Bartninkai was founded in the second half of the XVI century. In 1649, the village of Bartninkai is recorded having 16 valakas of land. A Catholic church was built in 1663, and a parish was established in 1783 (in 1790 the church was rebuilt of stone masonry, in 1865 towers were added). In 1736 6 families lived in the village. In 1744 Bartninkai was referred to as a town.

Treasurer of the Grand Duchy of Lithuania Antoni Tyzenhauz turned the town into the estate of Bartininkai manor. He oversaw the construction of an iron weaving mill and an iron foundry and built roads to Kalvarija and Pajevonis.

From 1781 to the second half of the XIX century there was a parish school. After the November Uprising of 1830–1831, the Tsar gifted Bartninkai to the Imperial Russian Army Officer of Nostitz family, who declared the estate a majorate. 1861-1950 Bartninkai was the center of the parish.
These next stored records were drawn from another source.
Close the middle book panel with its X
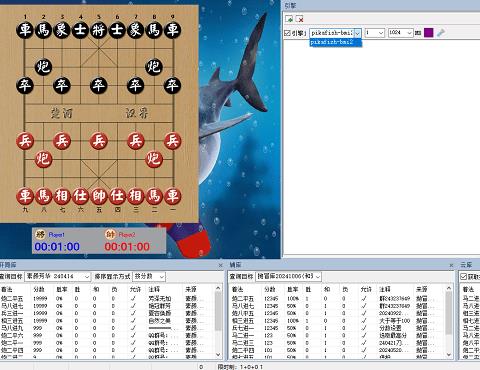 pos(451,265)
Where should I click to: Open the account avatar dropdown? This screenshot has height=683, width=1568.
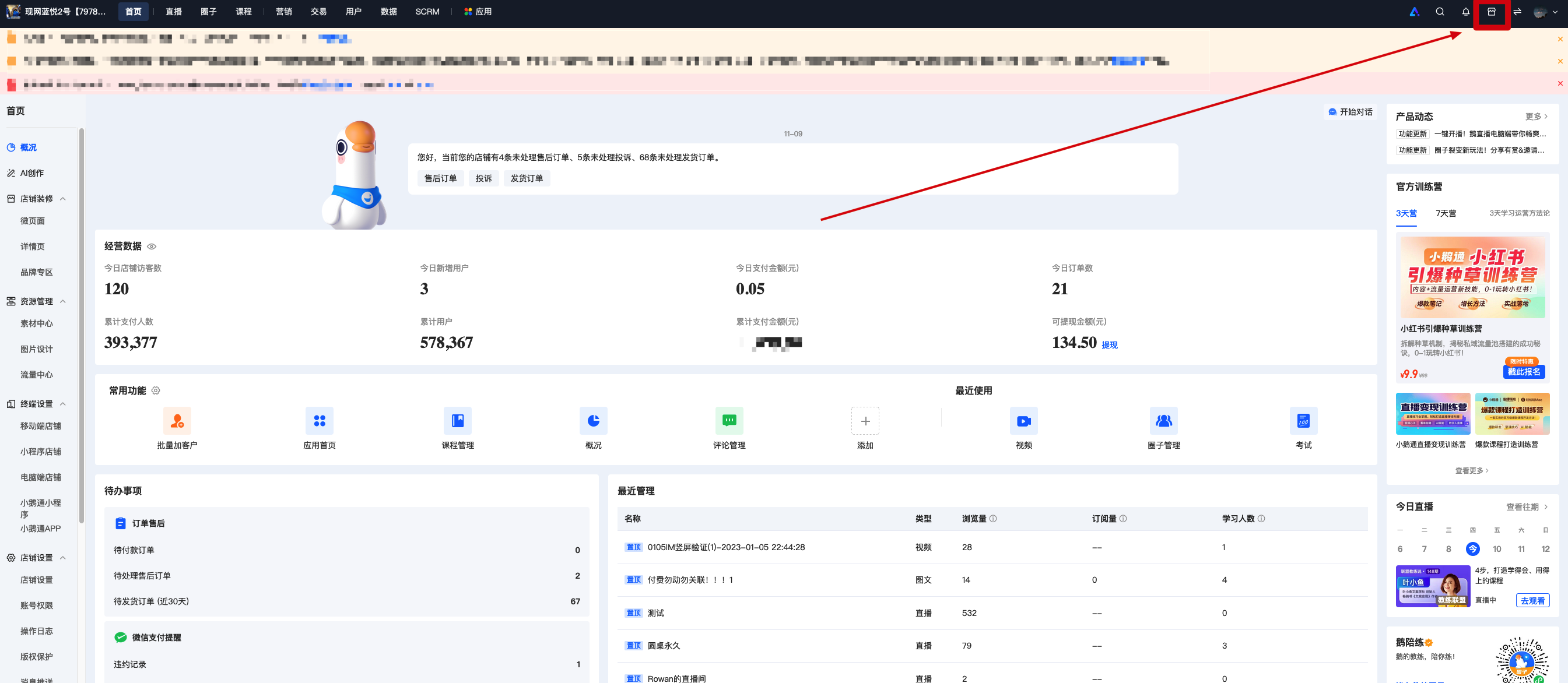[x=1545, y=12]

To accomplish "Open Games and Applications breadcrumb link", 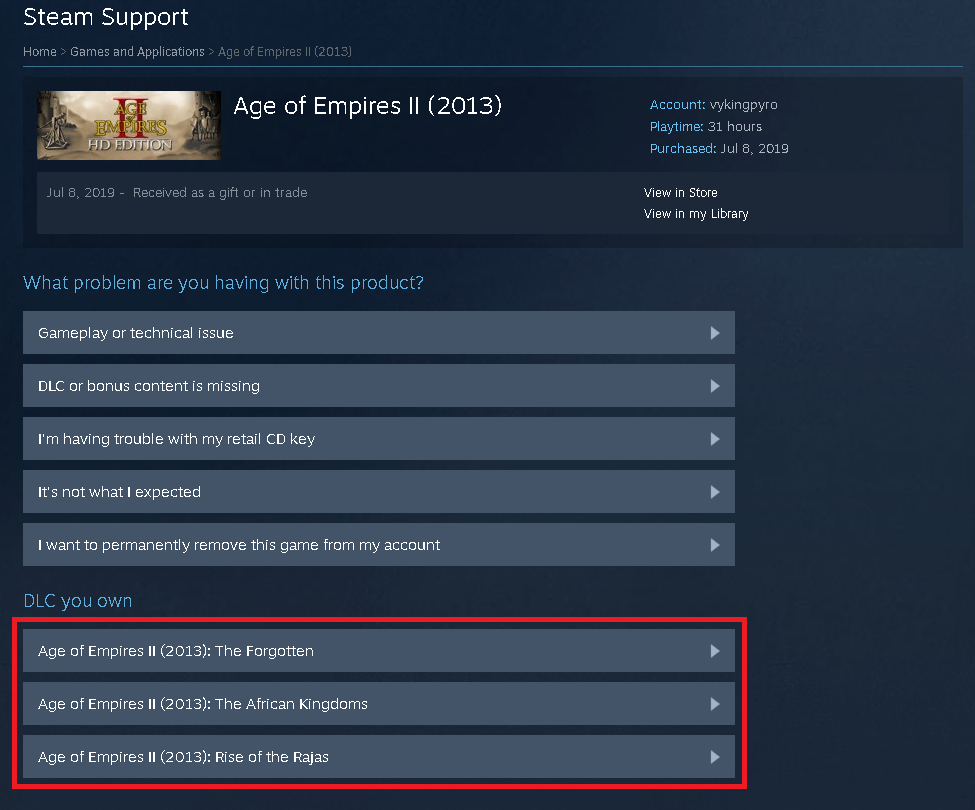I will pyautogui.click(x=137, y=52).

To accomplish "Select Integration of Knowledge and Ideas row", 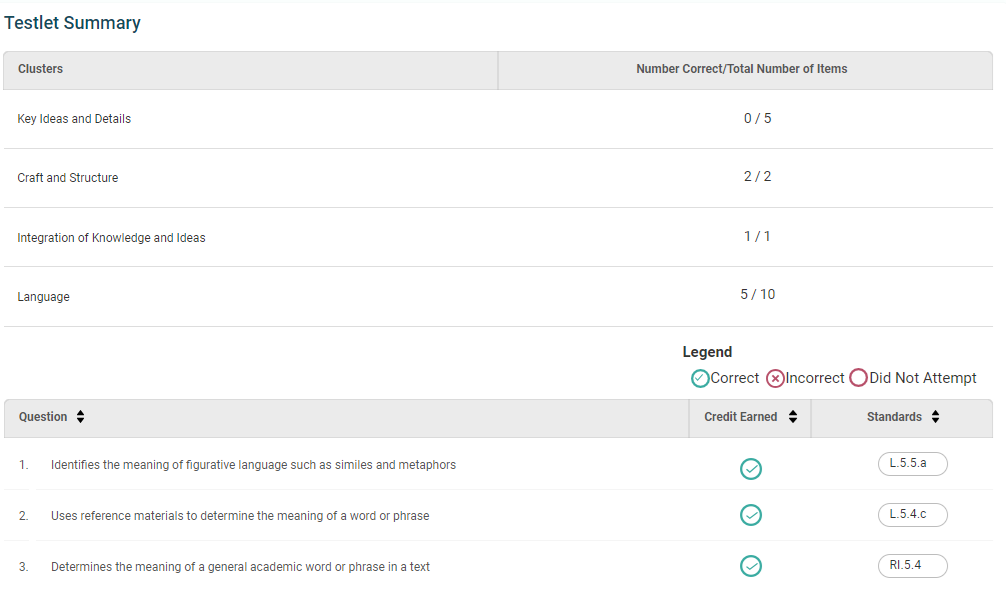I will pyautogui.click(x=498, y=237).
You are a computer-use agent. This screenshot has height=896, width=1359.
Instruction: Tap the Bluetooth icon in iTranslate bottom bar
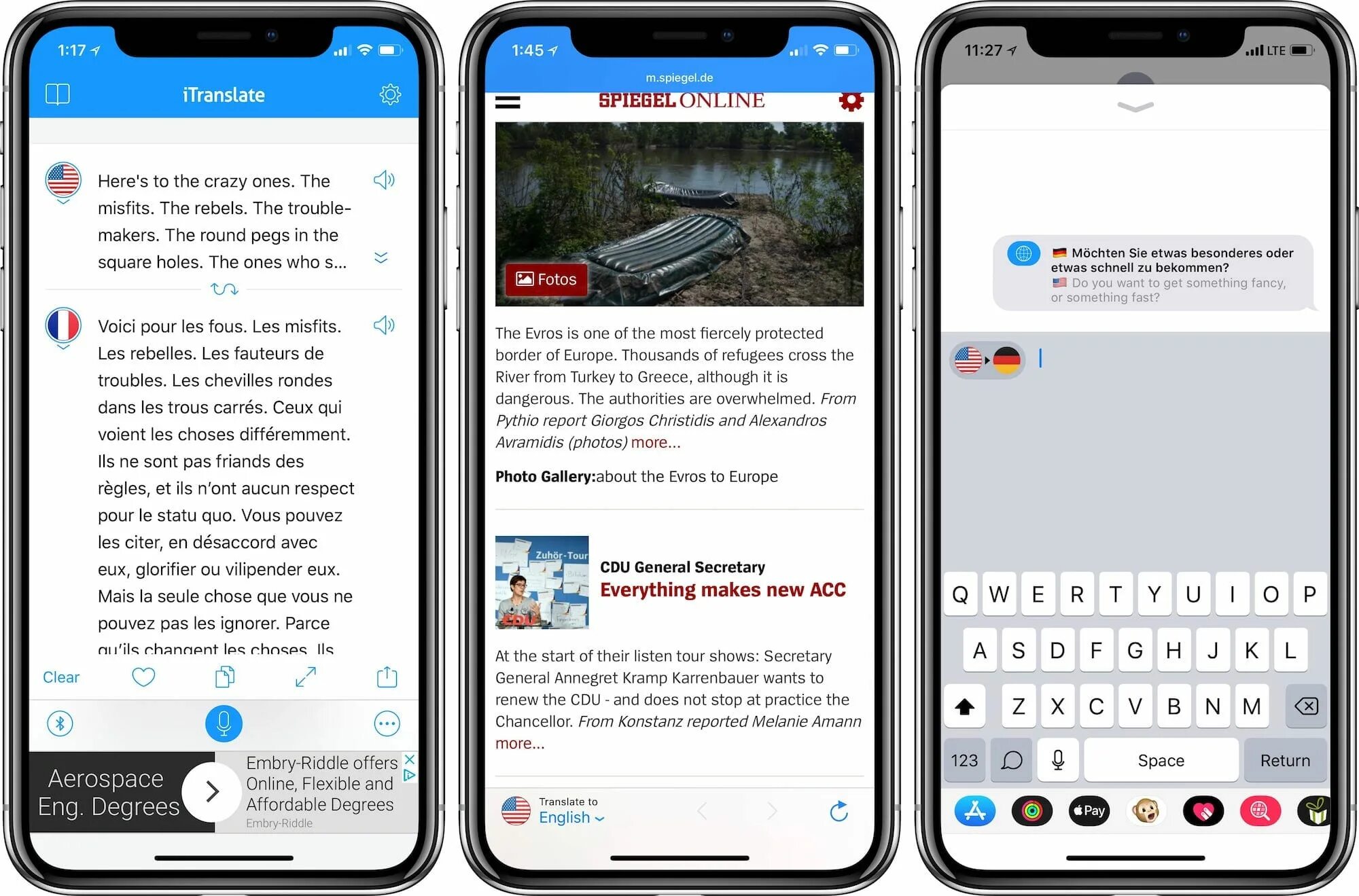pyautogui.click(x=57, y=721)
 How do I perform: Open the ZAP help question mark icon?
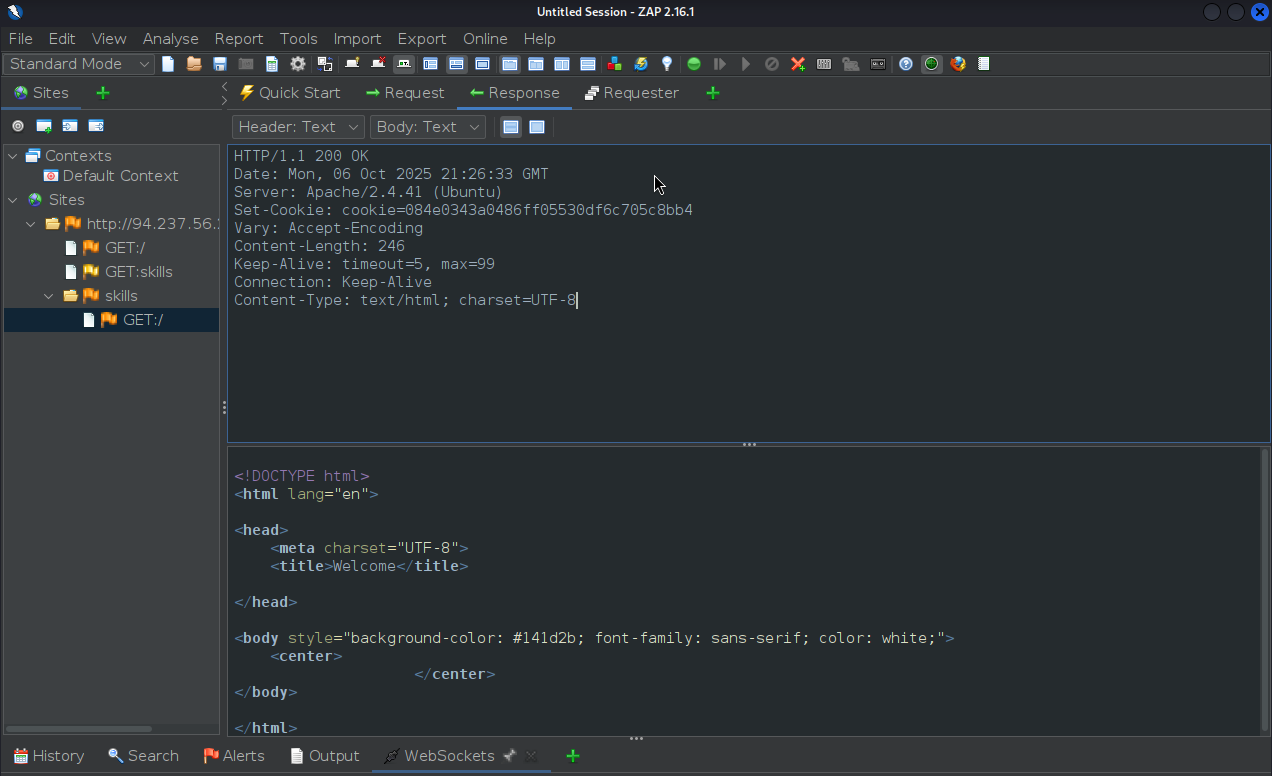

At the end of 1905, the people of the town drove out the Russian authorities. In 1923 there were 72 households. During World War II the town was almost entirely destroyed. The church was heavily bombed (in 1950 a new wooden church was built next to the ruins of the old one). During the soviet occupation, Bartninkai was a town of Kolkhoz farm. In 1999 the coat of arms of Bartininkai was adopted by a decree of the President of the Republic of Lithuania.